With the state's sweatshop-free purchasing laws set to expire on Monday, the New York State Labor-Religion Coalition is pushing New York to join a national movement that seeks to end the public purchasing of clothing made in sweatshops.

The proposed state and Local Government Sweatfree Consortium would enable states, cities and counties to pool their resources and coordinate monitoring and enforcement activities that would be tough to handle on their own. Click here for full article.


Subsidizing Sweatshops report
New York state tax dollars fund sweatshops according to a new study released July 1, 2008. New York's existing sweatshop-free purchasing laws expire September 1, and have failed to achieve their intended efect, as evidenced by the report.

New York and other U.S. states, cities, and counties are inadvertently using millions of taxpayer dollars to purchase goods from companies engaged in serious human rights and labor violations, according to a first-of-its-kind report released today by SweatFree Communities.

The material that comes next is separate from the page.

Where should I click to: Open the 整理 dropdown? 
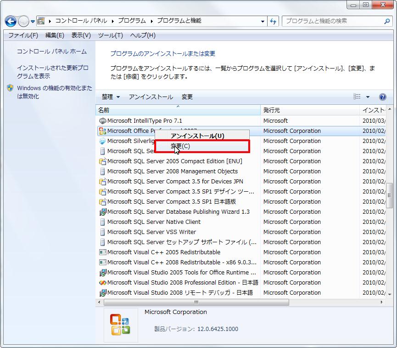(111, 97)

The study, Subsidizing Sweatshops: How Our Tax Dollars Fund the Race to the Bottom, and What Cities and States Can Do, includes in-depth case studies of 12 factories in nine countries that produce public employee apparel for nine major brands.

The Sweatfree Consortium will help New York and other states and cities to accomplish the goal of ending public purchasing from sweatshops by investigating factory working conditions and creating a market for “sweatfree” suppliers. Absent requirements that New York apparel be produced sweatshop-free and without a system for monitoring compliance with sweatfree specifications, vendors and their suppliers have operated below the radar, resulting in abuse and exploitation.

While no individual state has adequate resources to monitor working conditions, nor enough leverage to hold its suppliers accountable, according to Labor-Religion Executive Director Brian O’Shaughnessy, “We must not tacitly subsidize sweatshops. Basic morality dictates that taxpayer dollars should support sweatfree alternatives.” O’Shaughnessy continued, “ New York can lead other states and cities on the path to sweatfree public purchasing—by enacting a Sweatfree Code of Conduct that enumerates worker rights principles for inclusion in state apparel contracts and by formally affiliating with the State and Local Government Sweatfree Consortium.”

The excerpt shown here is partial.